**RECORDS SHOWN:**

* * * * * * *

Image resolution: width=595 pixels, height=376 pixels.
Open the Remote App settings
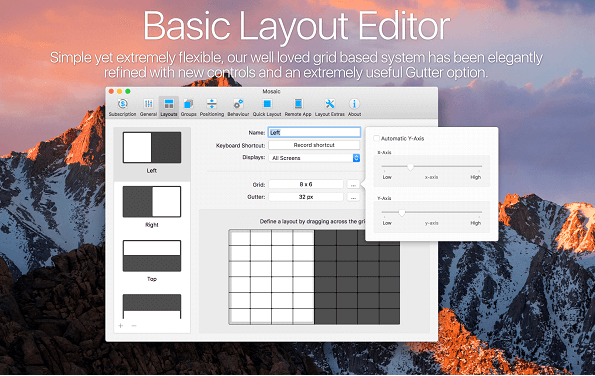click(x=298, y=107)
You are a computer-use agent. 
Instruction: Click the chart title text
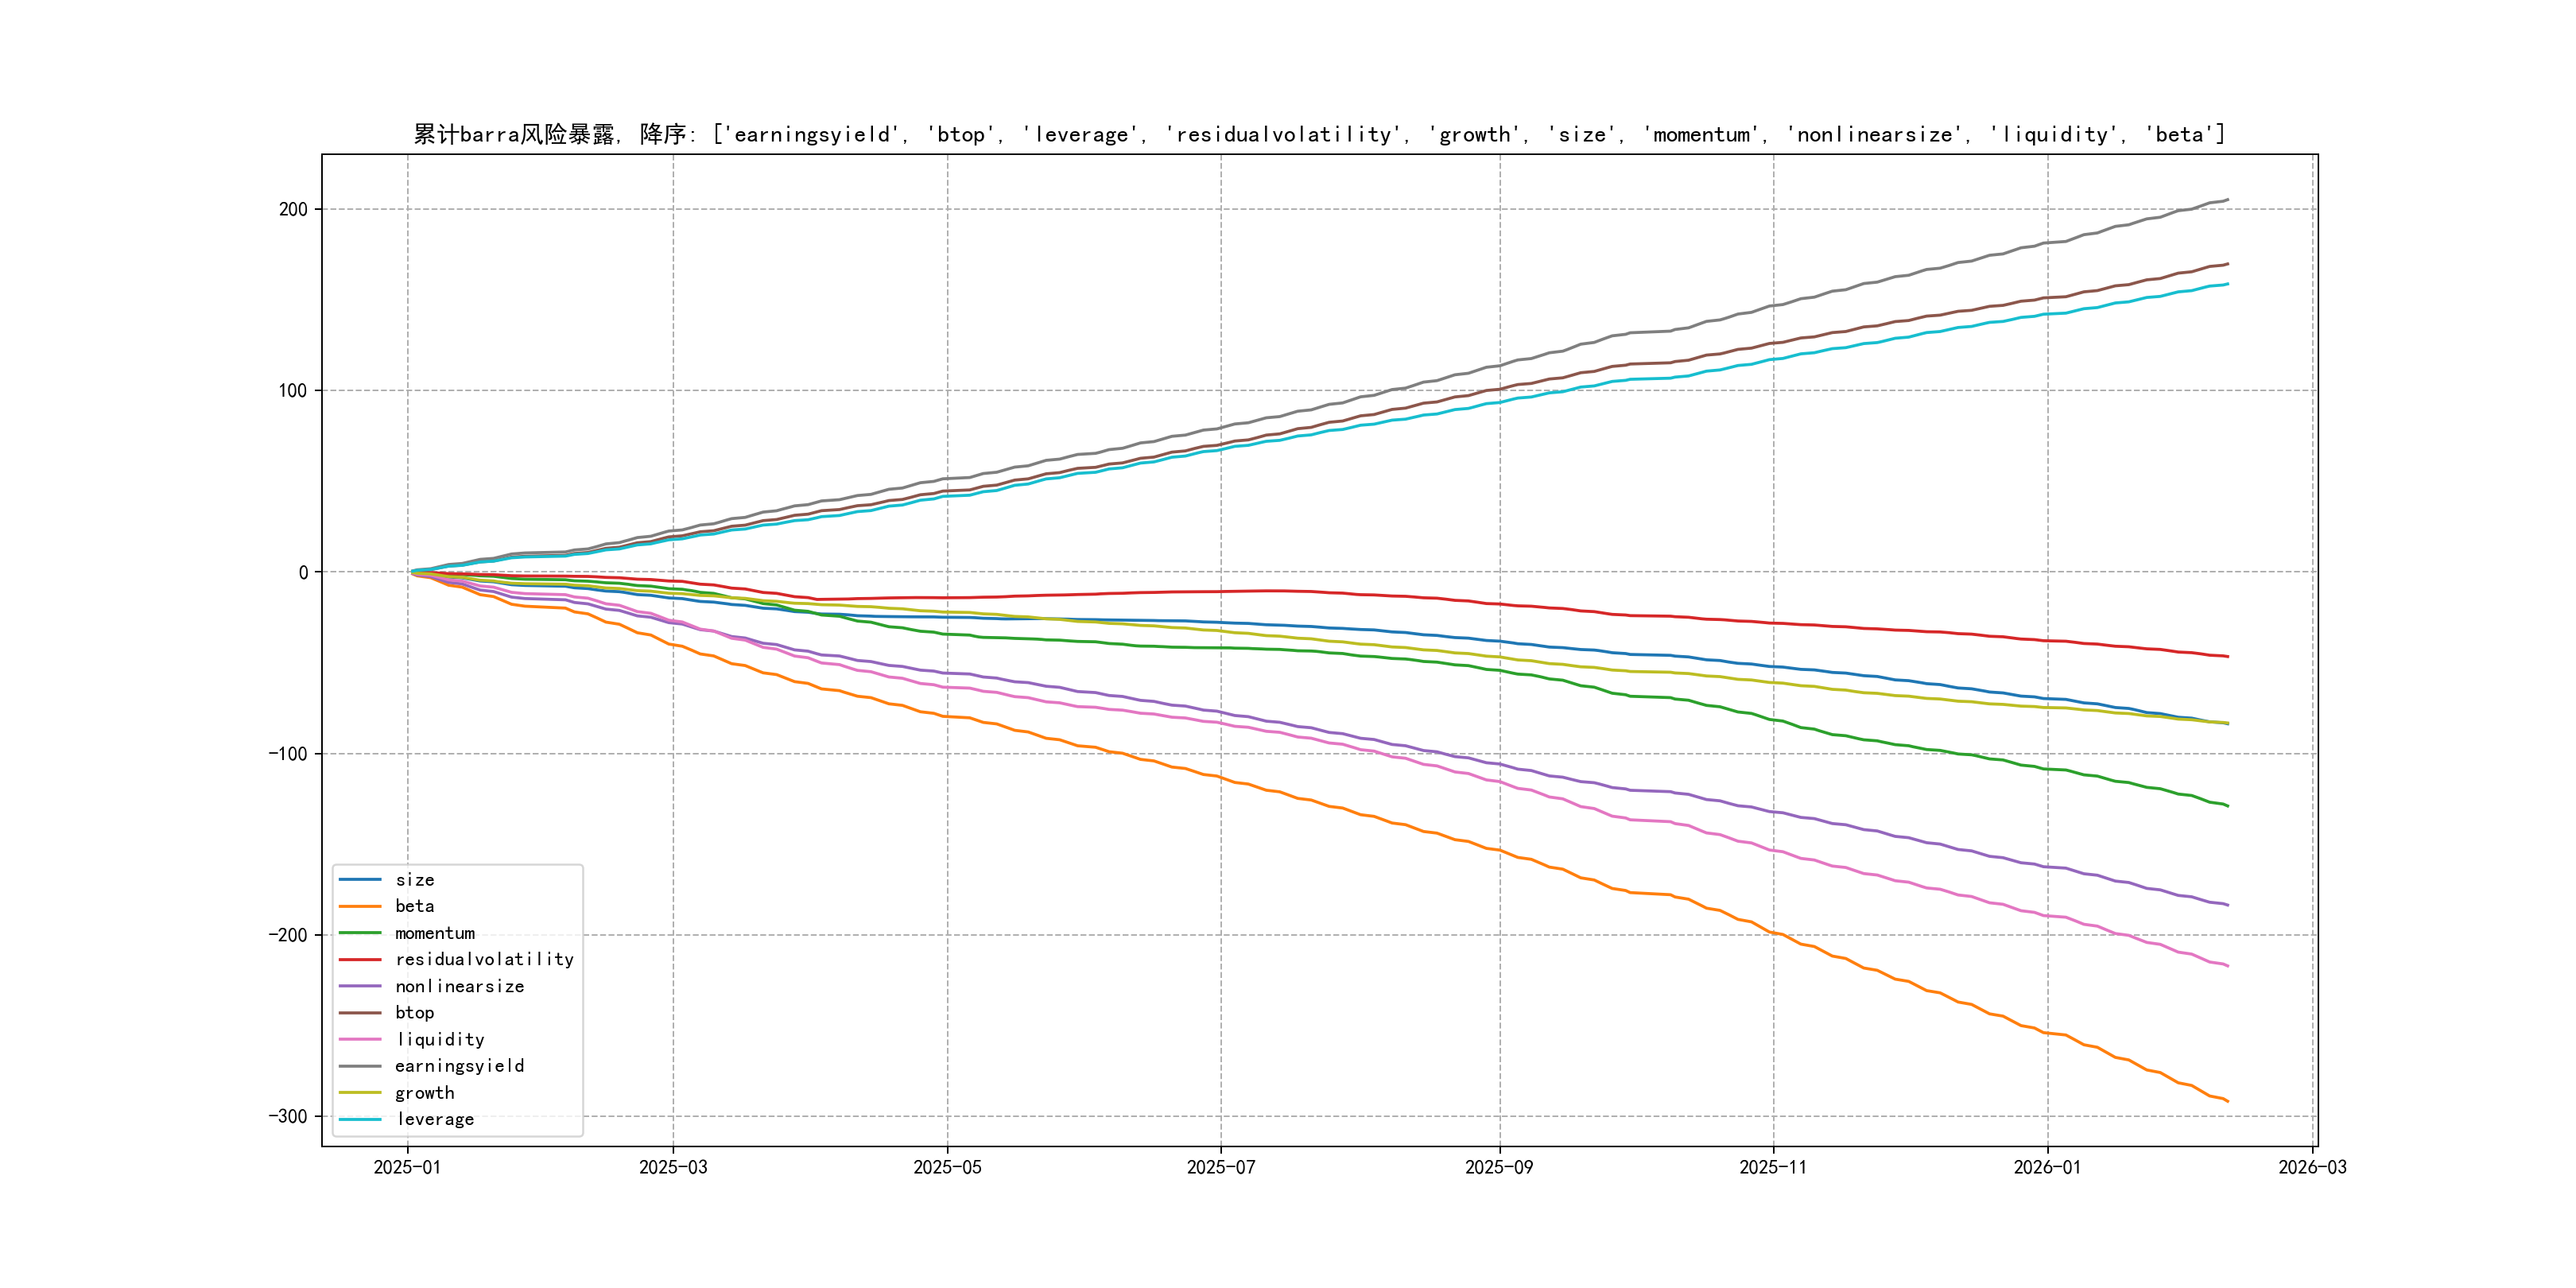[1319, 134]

* * * * * * *

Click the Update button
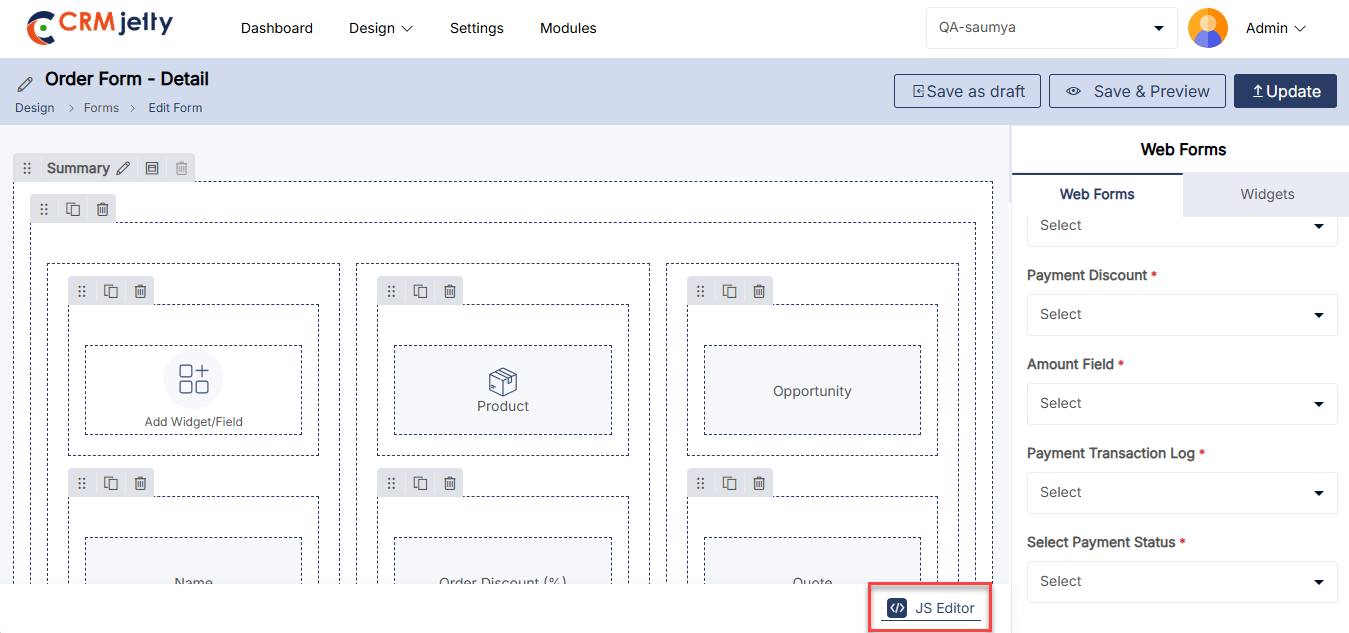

* * * * * * *

**WHAT YOU HAVE TO DO:**
Reproduce the stretch of the listing from the line containing "You are a computer-use agent." through the line containing "[1319, 134]", both lines included, and leave the pictures out of your answer.

**FULL RESPONSE:**
You are a computer-use agent. 
Instruction: Click the chart title text
[1319, 134]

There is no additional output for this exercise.